(Collected data)

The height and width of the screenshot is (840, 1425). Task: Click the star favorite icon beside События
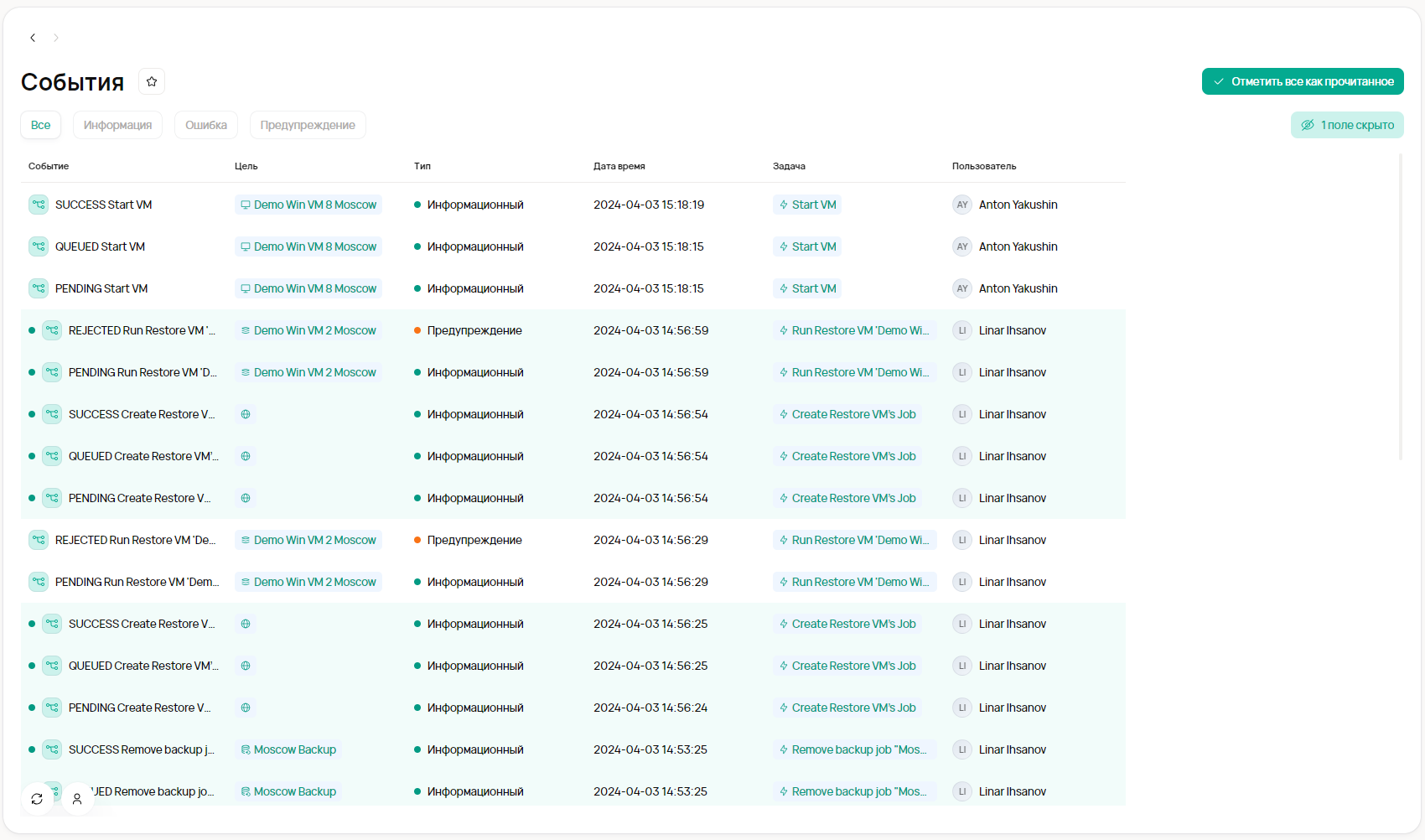click(x=152, y=81)
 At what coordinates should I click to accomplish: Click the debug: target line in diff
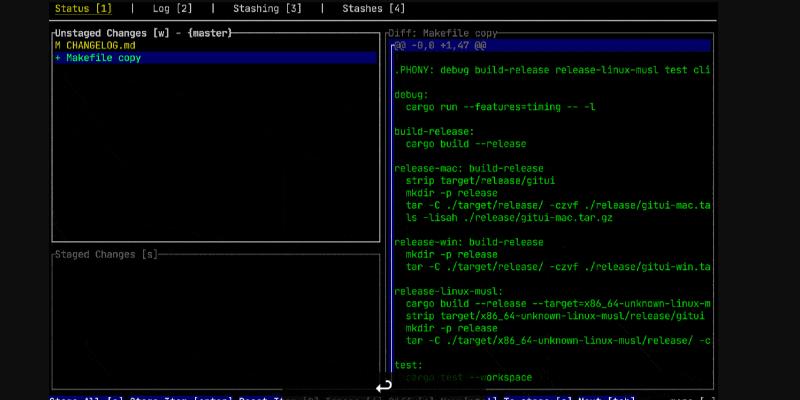click(x=411, y=94)
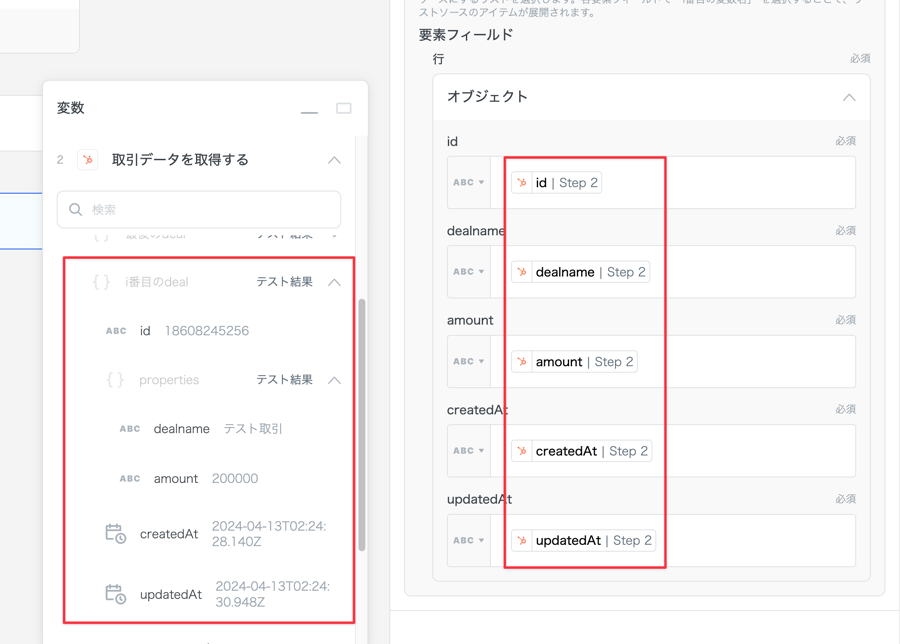The image size is (900, 644).
Task: Select the amount variable with value 200000
Action: click(x=176, y=479)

▸ WHAT TO DO: Transcribe every record above exactly, leaving out the pictures.

▸ EXERCISE SOLUTION:
The height and width of the screenshot is (840, 1425). Task: Click the star favorite icon beside События
click(x=152, y=81)
 At what coordinates should I click to accomplish: Click the debug: target line in diff
click(x=411, y=94)
The image size is (900, 644).
Task: Select the amount variable with value 200000
Action: click(x=176, y=479)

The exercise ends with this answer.